我用NEAT-Python来模拟一个规则正弦函数的过程，它基于曲线与0的绝对差。配置文件几乎完全是从basic XOR example中采用的，除了输入数量被设置为1。偏移量的方向是在实际预测步骤之后从原始数据中推断出来的，因此这实际上是关于预测[0, 1]范围内的偏移量。在

fitness函数和大部分剩余代码都是从帮助页面中获得的，这就是为什么我相当确信代码从技术角度来看是一致的。从下面包含的观测偏移与预测偏移的可视化来看，该模型在大多数情况下都能产生相当好的结果。但是，它无法捕获值范围的下限和上限。在

对于如何提高算法的性能，特别是在下/上边缘，我们将非常感谢。或者有什么我至今没有考虑到的方法上的限制？
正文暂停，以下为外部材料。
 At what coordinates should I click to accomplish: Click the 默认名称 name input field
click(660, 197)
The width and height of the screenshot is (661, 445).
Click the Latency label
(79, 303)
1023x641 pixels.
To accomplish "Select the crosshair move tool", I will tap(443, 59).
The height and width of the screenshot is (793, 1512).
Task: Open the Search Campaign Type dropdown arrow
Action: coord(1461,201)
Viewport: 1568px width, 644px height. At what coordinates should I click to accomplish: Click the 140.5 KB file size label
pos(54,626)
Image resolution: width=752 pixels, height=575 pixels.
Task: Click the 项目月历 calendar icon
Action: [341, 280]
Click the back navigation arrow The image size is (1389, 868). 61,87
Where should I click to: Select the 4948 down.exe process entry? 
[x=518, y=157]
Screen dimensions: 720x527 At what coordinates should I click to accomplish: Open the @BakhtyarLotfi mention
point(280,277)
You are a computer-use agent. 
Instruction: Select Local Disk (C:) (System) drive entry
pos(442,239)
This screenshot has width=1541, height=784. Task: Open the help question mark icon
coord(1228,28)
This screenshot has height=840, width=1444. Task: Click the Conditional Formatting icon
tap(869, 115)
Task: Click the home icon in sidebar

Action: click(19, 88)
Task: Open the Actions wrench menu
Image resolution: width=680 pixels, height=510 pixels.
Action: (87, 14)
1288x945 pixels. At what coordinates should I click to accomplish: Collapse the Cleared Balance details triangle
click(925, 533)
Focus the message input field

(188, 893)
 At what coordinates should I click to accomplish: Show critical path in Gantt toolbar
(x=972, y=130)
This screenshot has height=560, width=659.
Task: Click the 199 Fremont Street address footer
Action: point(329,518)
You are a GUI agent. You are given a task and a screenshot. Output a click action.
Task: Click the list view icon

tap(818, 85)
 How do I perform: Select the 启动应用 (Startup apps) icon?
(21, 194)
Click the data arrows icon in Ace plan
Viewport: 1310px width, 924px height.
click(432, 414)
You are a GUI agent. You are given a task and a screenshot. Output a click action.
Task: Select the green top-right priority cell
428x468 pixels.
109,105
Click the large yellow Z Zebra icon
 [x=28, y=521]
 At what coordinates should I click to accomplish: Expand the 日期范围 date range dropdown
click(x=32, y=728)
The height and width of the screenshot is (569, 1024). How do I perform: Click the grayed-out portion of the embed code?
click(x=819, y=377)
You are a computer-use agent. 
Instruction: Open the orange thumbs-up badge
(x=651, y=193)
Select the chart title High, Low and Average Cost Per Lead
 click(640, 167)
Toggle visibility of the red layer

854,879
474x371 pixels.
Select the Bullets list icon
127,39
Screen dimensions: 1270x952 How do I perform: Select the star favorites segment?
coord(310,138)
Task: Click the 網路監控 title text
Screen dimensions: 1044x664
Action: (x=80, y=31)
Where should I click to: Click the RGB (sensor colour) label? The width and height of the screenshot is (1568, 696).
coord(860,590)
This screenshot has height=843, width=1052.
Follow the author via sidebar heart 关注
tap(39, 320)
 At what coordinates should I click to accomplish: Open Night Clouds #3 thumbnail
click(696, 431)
在

config-feedforward位于当前工作目录中：

#--- parameters for the XOR-2 experiment ---#

[NEAT]
fitness_criterion     = max
fitness_threshold     = 3.9
pop_size              = 150
reset_on_extinction   = False

[DefaultGenome]
# node activation options
activation_default      = sigmoid
activation_mutate_rate  = 0.0
activation_options      = sigmoid

# node aggregation options
aggregation_default     = sum
aggregation_mutate_rate = 0.0
aggregation_options     = sum

# node bias options
bias_init_mean          = 0.0
bias_init_stdev         = 1.0
bias_max_value          = 30.0
bias_min_value          = -30.0
bias_mutate_power       = 0.5
bias_mutate_rate        = 0.7
bias_replace_rate       = 0.1

# genome compatibility options
compatibility_disjoint_coefficient = 1.0
compatibility_weight_coefficient   = 0.5

# connection add/remove rates
conn_add_prob           = 0.5
conn_delete_prob        = 0.5

# connection enable options
enabled_default         = True
enabled_mutate_rate     = 0.01

feed_forward            = True
initial_connection      = full

# node add/remove rates
node_add_prob           = 0.2
node_delete_prob        = 0.2

# network parameters
num_hidden              = 0
num_inputs              = 1
num_outputs             = 1

# node response options
response_init_mean      = 1.0
response_init_stdev     = 0.0
response_max_value      = 30.0
response_min_value      = -30.0
response_mutate_power   = 0.0
response_mutate_rate    = 0.0
response_replace_rate   = 0.0

# connection weight options
weight_init_mean        = 0.0
weight_init_stdev       = 1.0
weight_max_value        = 30
weight_min_value        = -30
weight_mutate_power     = 0.5
weight_mutate_rate      = 0.8
weight_replace_rate     = 0.1

[DefaultSpeciesSet]
compatibility_threshold = 3.0

[DefaultStagnation]
species_fitness_func = max
max_stagnation       = 20
species_elitism      = 2

[DefaultReproduction]
elitism            = 2
survival_threshold = 0.2

简洁的功能：

代码：

### ENVIRONMENT ====

### . packages ----

import os
import neat

import numpy as np
import matplotlib.pyplot as plt
import random


### . sample data ----

x = np.sin(np.arange(.01, 4000 * .01, .01))


### NEAT ALGORITHM ====

### . model evolution ----

random.seed(1899)
winner = run('config-feedforward', n = 25)


### . prediction ----

## extract winning model
config = neat.Config(neat.DefaultGenome, neat.DefaultReproduction,
                     neat.DefaultSpeciesSet, neat.DefaultStagnation,
                     'config-feedforward')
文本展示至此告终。